The hypothesised genetic differentiation between P. graminis f. sp. tritici and P. graminis f. sp. avenae in Tajikistan (Zambino and Szabo 1993; Berlin et al. 2012), was confirmed (Fig. 2, Tables 4 and 5). No samples collected from wild oats had similar genotypes to samples collected from wheat (Fig. 2), and the low and non-significant pairwise theta values (Table 5) between the populations collected from wheat show that these wheat populations are part of the same large population. The theta values indicate that the oat populations also form a single population, and that the oat population is different from the one on wheat (Table 5). This clear division between the two types may be surprising since both formae speciales were collected within the same field, earlier studies have reported that a forma specialis may infect the “wrong” host and crosses have been made between the two f. sp. under controlled conditions (Johnson 1949). Since the genetic data and the presence of barberry ensure sexual reproduction, it is clear that while the two populations can meet on the alternate host, no genetic exchange takes place.

The primers were originally developed for P. graminis f. sp. tritici and were also shown to be useful on P. graminis f. sp. avenae (Berlin et al. 2013). Although these SSR markers were tested on samples collected in North America and Scandinavia, they are also informative for P. graminis f. sp. tritici and P. gramnis f. sp. avenae from Tajikistan in Central Asia, confirming that they are useful for many different stem rust populations. In this study, we found that some samples identified as P. coronata by using the ITS region sequence also produced fragments with some of the markers (data not shown).

Since P. graminis has a mixed reproduction system in Tajikistan with both sexual and clonal reproduction, it fits well with the definition of a pathogen with a high evolutionary potential (McDonald and Linde 2002). Sexual recombination limits the importance of resistance genes within the host crop since recombination will enable the fungus to broaden its genetic diversity and gene-for-gene resistances may potentially break down within a short time. Sexual recombination may result in a large number of genotypes with low fitness (Lehtinen et al. 2009).
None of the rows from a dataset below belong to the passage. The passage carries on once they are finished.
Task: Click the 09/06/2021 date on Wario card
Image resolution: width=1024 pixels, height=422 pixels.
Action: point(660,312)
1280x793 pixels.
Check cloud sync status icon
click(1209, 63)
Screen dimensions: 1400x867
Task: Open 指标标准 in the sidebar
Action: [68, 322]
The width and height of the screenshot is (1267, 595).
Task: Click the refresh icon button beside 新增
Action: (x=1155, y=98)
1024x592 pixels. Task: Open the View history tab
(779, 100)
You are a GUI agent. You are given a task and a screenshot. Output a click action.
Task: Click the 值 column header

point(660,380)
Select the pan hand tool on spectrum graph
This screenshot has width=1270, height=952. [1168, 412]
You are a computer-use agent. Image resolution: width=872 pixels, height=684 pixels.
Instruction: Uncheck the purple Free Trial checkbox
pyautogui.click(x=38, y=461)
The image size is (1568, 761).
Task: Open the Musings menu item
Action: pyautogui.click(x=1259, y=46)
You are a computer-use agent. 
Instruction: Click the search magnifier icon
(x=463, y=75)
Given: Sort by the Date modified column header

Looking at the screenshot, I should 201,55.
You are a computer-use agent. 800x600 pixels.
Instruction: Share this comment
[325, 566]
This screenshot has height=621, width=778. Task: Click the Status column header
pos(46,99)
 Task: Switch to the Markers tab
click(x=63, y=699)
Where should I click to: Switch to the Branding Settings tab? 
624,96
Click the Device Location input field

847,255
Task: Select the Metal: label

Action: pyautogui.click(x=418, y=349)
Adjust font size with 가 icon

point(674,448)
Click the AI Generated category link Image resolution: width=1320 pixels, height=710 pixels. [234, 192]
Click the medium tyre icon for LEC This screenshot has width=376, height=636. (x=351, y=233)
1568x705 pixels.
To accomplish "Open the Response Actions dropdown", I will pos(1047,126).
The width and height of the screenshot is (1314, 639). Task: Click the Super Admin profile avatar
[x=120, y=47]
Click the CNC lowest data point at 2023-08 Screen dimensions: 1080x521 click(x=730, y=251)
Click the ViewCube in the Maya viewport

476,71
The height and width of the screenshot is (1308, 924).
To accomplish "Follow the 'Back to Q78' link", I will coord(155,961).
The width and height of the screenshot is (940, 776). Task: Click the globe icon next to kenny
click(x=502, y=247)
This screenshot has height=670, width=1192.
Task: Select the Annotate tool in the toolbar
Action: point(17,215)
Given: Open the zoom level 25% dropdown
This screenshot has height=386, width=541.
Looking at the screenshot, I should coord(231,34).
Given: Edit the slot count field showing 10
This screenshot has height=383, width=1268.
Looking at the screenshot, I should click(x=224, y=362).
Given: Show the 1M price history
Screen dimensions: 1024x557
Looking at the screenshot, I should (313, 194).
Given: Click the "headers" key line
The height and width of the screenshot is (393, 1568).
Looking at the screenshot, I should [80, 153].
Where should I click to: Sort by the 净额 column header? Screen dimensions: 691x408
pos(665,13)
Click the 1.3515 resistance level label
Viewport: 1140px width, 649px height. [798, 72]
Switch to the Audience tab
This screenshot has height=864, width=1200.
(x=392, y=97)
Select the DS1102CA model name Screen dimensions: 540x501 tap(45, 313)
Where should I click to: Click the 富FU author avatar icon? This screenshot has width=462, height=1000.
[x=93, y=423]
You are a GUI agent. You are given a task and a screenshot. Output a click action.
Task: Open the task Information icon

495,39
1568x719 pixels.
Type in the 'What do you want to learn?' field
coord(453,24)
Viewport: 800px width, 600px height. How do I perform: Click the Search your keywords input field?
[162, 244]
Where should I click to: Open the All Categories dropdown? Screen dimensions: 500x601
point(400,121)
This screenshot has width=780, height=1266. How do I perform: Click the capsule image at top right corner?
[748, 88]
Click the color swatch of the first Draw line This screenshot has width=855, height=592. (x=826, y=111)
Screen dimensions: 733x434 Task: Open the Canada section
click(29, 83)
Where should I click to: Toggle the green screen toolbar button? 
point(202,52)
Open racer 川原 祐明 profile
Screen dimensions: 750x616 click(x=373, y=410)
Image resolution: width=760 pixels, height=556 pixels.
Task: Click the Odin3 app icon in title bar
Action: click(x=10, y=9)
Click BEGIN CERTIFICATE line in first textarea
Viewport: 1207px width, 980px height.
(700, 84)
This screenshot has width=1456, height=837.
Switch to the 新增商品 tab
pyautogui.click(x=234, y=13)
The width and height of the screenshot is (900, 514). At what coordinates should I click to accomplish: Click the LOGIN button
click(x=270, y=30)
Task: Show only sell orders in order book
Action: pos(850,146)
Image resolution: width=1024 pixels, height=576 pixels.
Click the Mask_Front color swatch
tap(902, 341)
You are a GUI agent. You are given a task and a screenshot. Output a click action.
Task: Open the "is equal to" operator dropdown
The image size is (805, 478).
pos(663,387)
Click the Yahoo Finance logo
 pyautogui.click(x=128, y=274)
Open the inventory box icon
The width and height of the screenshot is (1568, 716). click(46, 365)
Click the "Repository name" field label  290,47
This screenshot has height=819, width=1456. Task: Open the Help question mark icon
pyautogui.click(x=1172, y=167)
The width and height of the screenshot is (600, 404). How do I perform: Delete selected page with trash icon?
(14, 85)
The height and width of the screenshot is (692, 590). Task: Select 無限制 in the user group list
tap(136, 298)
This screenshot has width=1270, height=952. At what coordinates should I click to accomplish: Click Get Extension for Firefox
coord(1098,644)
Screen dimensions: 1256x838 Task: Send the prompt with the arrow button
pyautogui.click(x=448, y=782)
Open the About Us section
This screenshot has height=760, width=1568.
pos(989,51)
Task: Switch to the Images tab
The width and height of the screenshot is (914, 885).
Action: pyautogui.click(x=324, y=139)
Whether an aggressive strain will succeed depends on access to a suitable host, the host’s resistance genes, the level of disease within the field at the time of infection, and the possibility to survive in the clonal uredinial stage. In the presence of barberry, it could be difficult for this to happen since the alternate host provides for a possibility of sexual recombination. However, presence of barberry may enable early disease onset with a large number of genotypes and this could increase the initial inoculum levels as well as the number of races.

Analysis of the populations of P. graminis in Tajikistan with molecular markers shows that sexual reproduction of the pathogen and selection during the clonal reproduction phase has likely shaped the population structure of the pathogen. In addition, the formae speciales on wild oats and wheat are clearly different from each other, even when collected within the same field. A better understanding of the biology of P. graminis is an important tool in the management of stem rust. The presence of barberry and the resulting sexual reproduction increases the evolutionary potential of P. graminis (McDonald and Linde 2002), with the increased probability of the emergence of new virulent races on wheat (Jin 2011). This can cause high yield losses in an area where many small-scale farmers do not have access to fungicides. Removal of the Berberis species that serve as the alternate host will limit the yield and quality losses due to this disease and at the same time decrease the genotypic variation within the pathogen.